Estratto:
_____
L'EDITORIALE

Digital Champion? Inutile gonfiare il petto, se non si rimette ordine nel ruolo. Intervenga Renzi

di Raffaele Barberio |

Il ruolo del Digital Champion ingigantito con attività che non gli sono proprie e con equivoci inquietanti che non aiutano a fare chiarezza. Ora è il tempo della trasparenza.

Nelle ultime settimane è divampata in rete una polemica sul ruolo italiano del Digital Champion, una figura di emanazione europea che in Italia è stata vissuta con un’enfasi, per la verità, fuori misura.

Come è noto, il Digital Champion italiano è Riccardo Luna, scelto un anno fa dal Presidente del Consiglio Matteo Renzi, secondo le richieste della UE, che ha ritenuto utile raccogliere intorno a un tavolo un rappresentante per ciascun Paese europeo a cui dare lo status di “ambasciatore” dello sviluppo digitale nel proprio paese. Essere “ambasciatore” significa sostenere e sollecitare attenzione sugli aspetti digitali di ogni azione della pubblica amministrazione e di quelle quotidiane dei cittadini e consumatori.

Un ruolo apparentemente enorme, ma sostanzialmente poco più che formale, un peso piuma.

E’ a titolo gratuito, e ha un valore molto simbolico.

Dei Digital Champion si sa poco o nulla in tutti i Paesi europei, alcuni dei quali si sono anche dimenticati di averne uno.

Forse anche per questo il nostro Digital Champion italiano decide di giocare il proprio ruolo tutto verso l’esterno, piuttosto che verso l’amministrazione, una scelta originale che non deve essere per nulla dispiaciuta neanche a Matteo Renzi, abituato da sempre a parlare alla pancia della gente.

Come nasce la polemica?

A lanciarla è un gruppo di persone che si sono definite ironicamente Digital Minions, aggregate su iniziativa di Andrea Lisi, presidente dell’Associazione Nazionale per Operatori e Responsabili della Conservazione digitale dei documenti (ANORC), e Marco Camisani Calzolari (conduttore di Pronto soccorso digitale, programma di alfabetizzazione digitale in onda su RAI1 e per questo chiamato il Maestro Manzi 2.0).

I Digital Minions hanno creato un gruppo apposito su Facebook (molto attivo, con oltre un paio di migliaia di persone e con una pubblicazione di post molto alta) e, tra l’altro, hanno anche una rubrica settimanale sulle pagine di questo giornale.

Qual è l’oggetto della polemica?

L’oggetto della polemica è centrato sulle iniziative di Riccardo Luna, promosse a margine del suo incarico istituzionale di Digital Champion e direttamente o indirettamente collegate ad esso.

La circostanza fa scalpore per due ragioni.
_____
Cosa fare: Continua l'editoriale sul Digital Champion a partire dalla frase successiva a «La circostanza fa scalpore per due ragioni».

Righe fornite:
_____
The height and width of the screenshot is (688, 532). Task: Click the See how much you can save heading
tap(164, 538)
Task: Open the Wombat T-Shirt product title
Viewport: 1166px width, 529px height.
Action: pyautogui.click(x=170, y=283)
_____
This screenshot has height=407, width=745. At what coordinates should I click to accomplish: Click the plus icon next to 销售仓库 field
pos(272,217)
_____
Risposta attesa:
La prima è che appena sino a pochi mesi fa sembrava proibito esprimere giudizi pubblici sui comportamenti del Digital Champion italiano, che appariva ben radicato nel sistema di Palazzo Chigi.

La seconda è che sembrava che a nessuno tra coloro che rivestono ruoli istituzionali importasse più di tanto entrare nelle dinamiche legate al Digital Champion: un po’ come dire, ce l’abbiamo, sta facendo, faccia come gli pare (tanto non ha nessuno a cui dover riferire per obbligo istituzionale).

Cosa fa il nostro Digital Champion?

A differenza degli altri Digital Champion europei, di cui si sono perse le tracce, il nostro ha avuto l’idea geniale di costituire un’Associazione di Digital Champions (si proprio con la esse finale, che lascia intendere una “unione” tra Digital Champions, ma si sa che in Italia ce ne è uno solo) , ponendosi e ponendo l’obiettivo della individuazione entro un anno di un Digital Championcino (sarebbe più corretto chiamarlo così) per ciascun Comune italiano, che a conti fatti fa oltre 8.000 persone.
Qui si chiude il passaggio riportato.